Ma première expérience en tant que DJ, c’était à Bakou, au Boiler Room (un projet de clubbing diffusé en streaming, ndlr), où j’ai joué un set. Une énergie assez folle, tout à fait différente de la salle philharmonique! Mais même quand je joue de la musique purement électronique, j’ai besoin d’avoir un piano sous la main…

Comment le mugham, ce genre traditionnel azéri, influence-t-il votre jeu?

Il a une grande importance car j’en ai écouté toute ma vie, et notamment ces magnifiques musiciens de Bakou que sont Vagif Mustafazadeh et Rafig Babyev, les premiers à avoir mêlé le mugham au jazz. J’essaie de prolonger ce métissage à ma manière, avec par exemple des morceaux comme The Edge ou Novruz sur mon album. Une manière d’ouvrir le jazz à des tonalités, à des gammes, à des harmonies différentes. La musique est un laboratoire, où peuvent se mêler des univers qui ne se sont encore jamais rencontrés.

A quoi ressemble la scène jazz contemporaine de Bakou?

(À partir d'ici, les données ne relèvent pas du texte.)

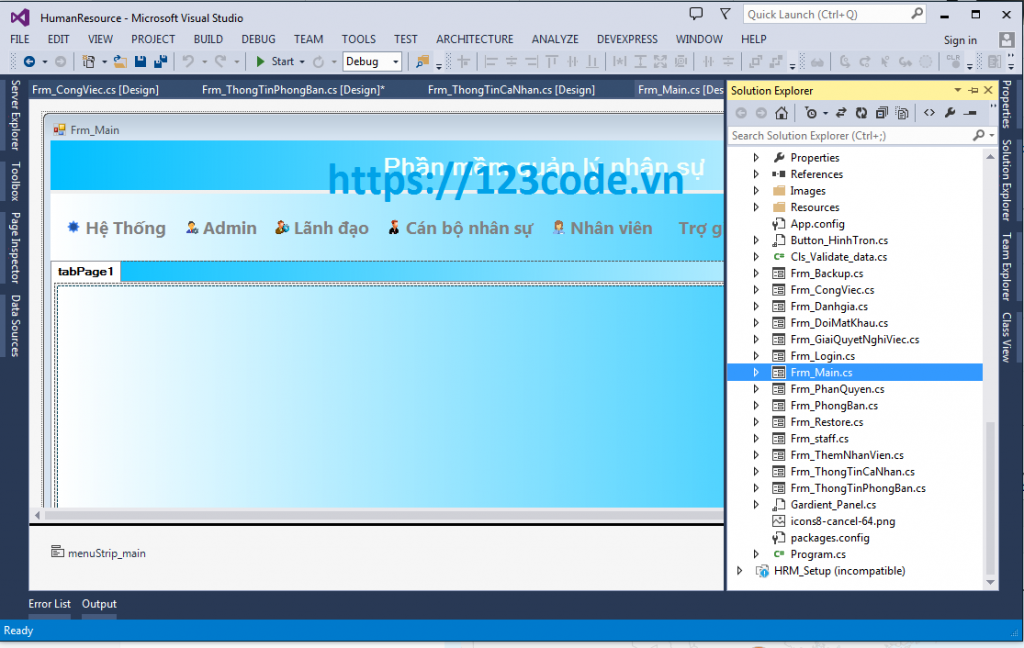Click the Start debugging button

276,61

Du temps de l’URSS, Bakou était appelé la capitale du jazz. Une musique alors bannie car occidentale, et que les musiciens de la ville écoutaient en captant les radios américaines, en transcrivant les thèmes à l’oreille. C’est comme ça que le jazz s’est implanté là, et qu’il continue de grandir, dans une atmosphère encore un peu underground, mais qui s’ouvre beaucoup. Il y a aujourd’hui de nombreux jeunes musiciens qui prolongent la voie ouverte par les fondateurs du jazz mugham, à l’image de Chaïn Novrasli. Et ça continue!

Isfar Sarabski, Planet, Warner Music.

En concert au Montreux Jazz Festival le 11 juillet (complet).